Directions for this task
Please revise the listing below so that every "Where should I click to" becomes "Where do I tap to", with everything else left unchanged.

#####

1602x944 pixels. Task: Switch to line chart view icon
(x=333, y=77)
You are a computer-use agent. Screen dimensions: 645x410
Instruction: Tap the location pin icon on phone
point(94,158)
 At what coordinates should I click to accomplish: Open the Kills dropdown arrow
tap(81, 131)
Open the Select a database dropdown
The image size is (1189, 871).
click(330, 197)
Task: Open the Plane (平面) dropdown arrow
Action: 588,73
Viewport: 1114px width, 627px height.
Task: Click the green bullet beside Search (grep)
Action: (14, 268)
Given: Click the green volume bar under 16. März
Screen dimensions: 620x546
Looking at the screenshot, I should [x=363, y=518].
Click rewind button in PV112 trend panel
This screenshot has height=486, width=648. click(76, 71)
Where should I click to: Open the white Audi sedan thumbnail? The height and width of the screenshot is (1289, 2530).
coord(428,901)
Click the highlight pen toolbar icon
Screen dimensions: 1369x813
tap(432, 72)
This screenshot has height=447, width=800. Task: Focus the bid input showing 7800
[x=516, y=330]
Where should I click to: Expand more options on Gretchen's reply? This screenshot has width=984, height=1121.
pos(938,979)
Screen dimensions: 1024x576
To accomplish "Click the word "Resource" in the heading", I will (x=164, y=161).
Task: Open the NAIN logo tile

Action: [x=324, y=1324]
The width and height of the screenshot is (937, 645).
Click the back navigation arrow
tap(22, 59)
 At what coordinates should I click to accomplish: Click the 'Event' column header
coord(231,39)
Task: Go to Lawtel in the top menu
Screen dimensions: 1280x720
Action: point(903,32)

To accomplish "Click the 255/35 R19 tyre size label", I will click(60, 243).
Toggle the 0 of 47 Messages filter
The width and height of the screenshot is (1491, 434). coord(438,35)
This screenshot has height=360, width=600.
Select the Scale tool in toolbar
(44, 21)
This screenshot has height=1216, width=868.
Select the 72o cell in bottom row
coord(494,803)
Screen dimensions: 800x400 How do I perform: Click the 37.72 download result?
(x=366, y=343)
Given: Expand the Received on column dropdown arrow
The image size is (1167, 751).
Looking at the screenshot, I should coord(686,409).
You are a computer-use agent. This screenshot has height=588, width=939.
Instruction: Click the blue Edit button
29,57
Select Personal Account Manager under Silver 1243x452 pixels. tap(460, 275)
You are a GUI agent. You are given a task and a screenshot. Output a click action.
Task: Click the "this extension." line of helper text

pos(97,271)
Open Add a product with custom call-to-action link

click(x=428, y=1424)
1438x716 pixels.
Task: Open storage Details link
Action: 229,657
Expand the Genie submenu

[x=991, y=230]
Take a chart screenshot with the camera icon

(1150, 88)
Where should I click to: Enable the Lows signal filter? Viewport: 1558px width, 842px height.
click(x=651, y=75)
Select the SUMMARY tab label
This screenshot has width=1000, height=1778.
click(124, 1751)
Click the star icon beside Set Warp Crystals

#####

Answer to the task
1602x944 pixels. Task: Switch to line chart view icon
(x=333, y=77)
You are a computer-use agent. Screen dimensions: 645x410
Instruction: Tap the location pin icon on phone
point(94,158)
 At what coordinates should I click to accomplish: Open the Kills dropdown arrow
tap(81, 131)
Open the Select a database dropdown
The image size is (1189, 871).
click(330, 197)
Task: Open the Plane (平面) dropdown arrow
Action: 588,73
Viewport: 1114px width, 627px height.
Task: Click the green bullet beside Search (grep)
Action: (14, 268)
Given: Click the green volume bar under 16. März
Screen dimensions: 620x546
Looking at the screenshot, I should [x=363, y=518].
Click rewind button in PV112 trend panel
This screenshot has height=486, width=648. click(76, 71)
Where do I tap to: Open the white Audi sedan thumbnail? The height and width of the screenshot is (1289, 2530).
coord(428,901)
Click the highlight pen toolbar icon
Screen dimensions: 1369x813
tap(432, 72)
This screenshot has height=447, width=800. Task: Focus the bid input showing 7800
[x=516, y=330]
Where do I tap to: Expand more options on Gretchen's reply? This screenshot has width=984, height=1121.
pos(938,979)
Screen dimensions: 1024x576
To accomplish "Click the word "Resource" in the heading", I will (x=164, y=161).
Task: Open the NAIN logo tile

Action: [x=324, y=1324]
The width and height of the screenshot is (937, 645).
Click the back navigation arrow
tap(22, 59)
 At what coordinates should I click to accomplish: Click the 'Event' column header
coord(231,39)
Task: Go to Lawtel in the top menu
Screen dimensions: 1280x720
Action: point(903,32)

To accomplish "Click the 255/35 R19 tyre size label", I will click(60, 243).
Toggle the 0 of 47 Messages filter
The width and height of the screenshot is (1491, 434). coord(438,35)
This screenshot has height=360, width=600.
Select the Scale tool in toolbar
(44, 21)
This screenshot has height=1216, width=868.
Select the 72o cell in bottom row
coord(494,803)
Screen dimensions: 800x400 How do I perform: Click the 37.72 download result?
(x=366, y=343)
Given: Expand the Received on column dropdown arrow
The image size is (1167, 751).
Looking at the screenshot, I should coord(686,409).
You are a computer-use agent. This screenshot has height=588, width=939.
Instruction: Click the blue Edit button
29,57
Select Personal Account Manager under Silver 1243x452 pixels. tap(460, 275)
You are a GUI agent. You are given a task and a screenshot. Output a click action.
Task: Click the "this extension." line of helper text

pos(97,271)
Open Add a product with custom call-to-action link

click(x=428, y=1424)
1438x716 pixels.
Task: Open storage Details link
Action: 229,657
Expand the Genie submenu

[x=991, y=230]
Take a chart screenshot with the camera icon

(1150, 88)
Where do I tap to: Enable the Lows signal filter? Viewport: 1558px width, 842px height.
click(x=651, y=75)
Select the SUMMARY tab label
This screenshot has width=1000, height=1778.
click(124, 1751)
Click the star icon beside Set Warp Crystals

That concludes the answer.